Guatemalan church’s prince of peace dies
This Sunday’s solemnity is all about sacrifice and commitment of the deepest order, sealed in blood. Guatemalan Roman Catholic Cardinal Rodolfo Quezada, who sacrificed much through his commitment to peacemaking and an end to the nation's long and bloody civil war, died on Monday at age 80 . . .
This Sunday’s solemnity is all about sacrifice and commitment of the deepest order, sealed in blood. Guatemalan Roman Catholic Cardinal Rodolfo Quezada, who sacrificed much through his commitment to peacemaking and an end to the nation's long and bloody civil war, died on Monday at age 80.
Guatemalan President Otto Perez declared three days of national mourning and ordered flags to fly at half-mast as a mark of respect for Quezada. “He was a great fighter for peace and reconciliation in Guatemala,” said Perez, who this year became the first military man to assume the presidency in Guatemala since the war ended.

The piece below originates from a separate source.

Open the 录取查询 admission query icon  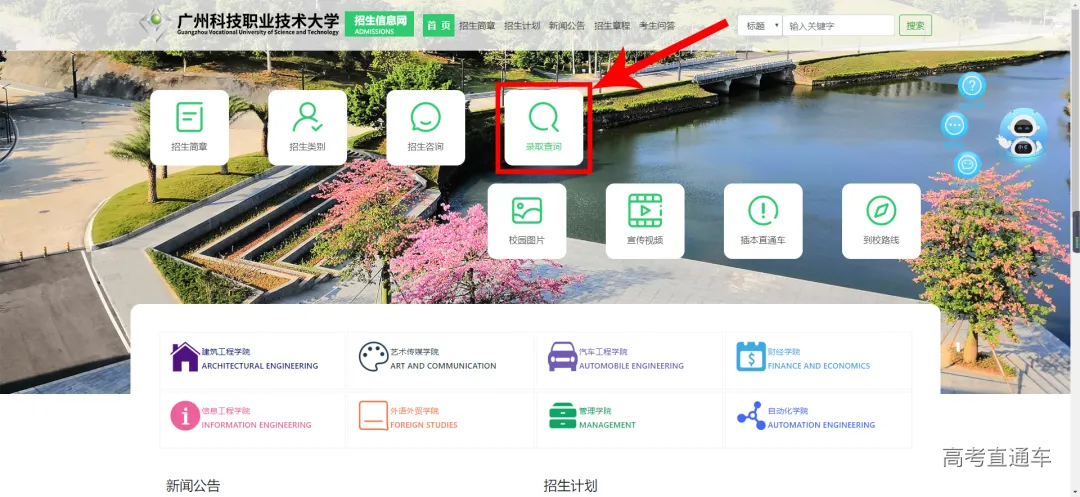[544, 119]
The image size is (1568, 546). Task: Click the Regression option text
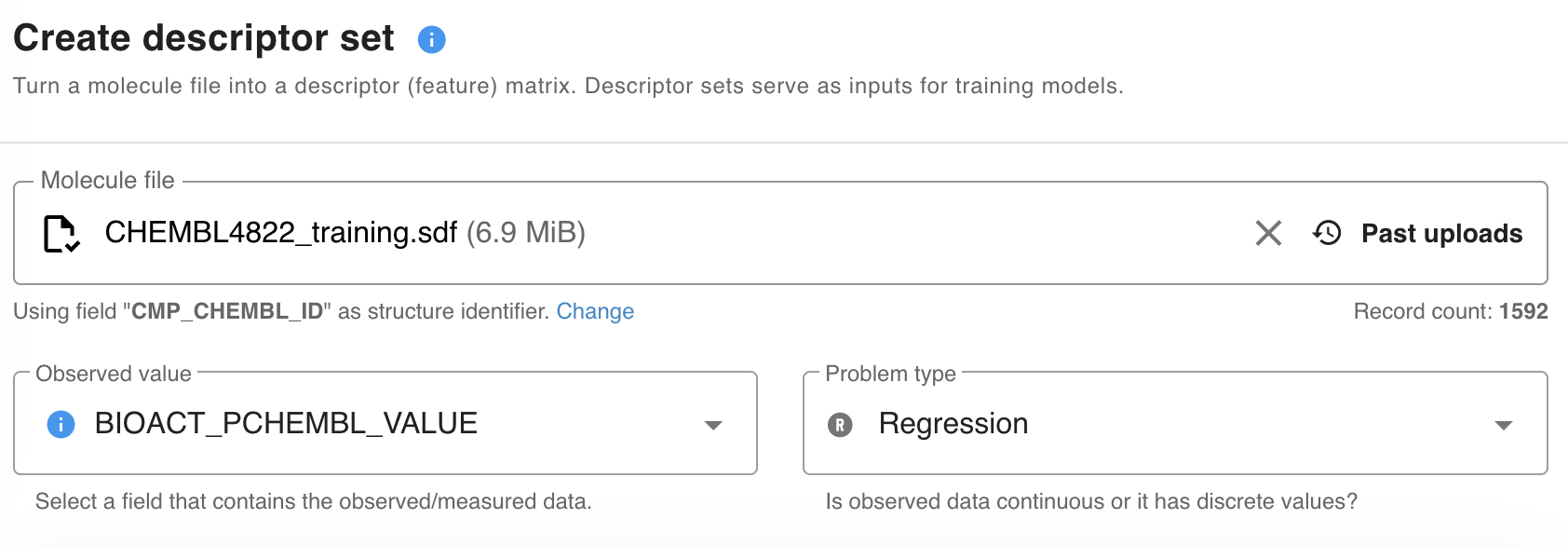click(x=953, y=424)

Quezada lent his negotiating skills to two organizations that tried to reconcile the bitter adversaries in the war, one of the most destructive to ravage Latin America. Starting his work at the head of the Commission for National Reconciliation in 1987, he also later chaired the Assembly of Civil Society, whose efforts helped bring about a peace accord in 1996—36 years after the conflict began.

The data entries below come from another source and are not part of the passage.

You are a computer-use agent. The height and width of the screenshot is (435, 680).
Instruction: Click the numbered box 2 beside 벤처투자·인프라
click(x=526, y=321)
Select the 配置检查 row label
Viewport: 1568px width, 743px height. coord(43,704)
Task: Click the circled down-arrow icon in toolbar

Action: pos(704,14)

The war pitted leftist guerrillas against the state and led to the death or disappearance of a quarter of a million people. A United Nations-backed "truth commission" found that the vast majority of abuses were committed by the army, which ruled Guatemala for most of the civil war. Quezada's colleague in the peace process, Bishop Juan Gerardi, was murdered in 1998 shortly after the publication of church-backed findings on abuses in the civil war.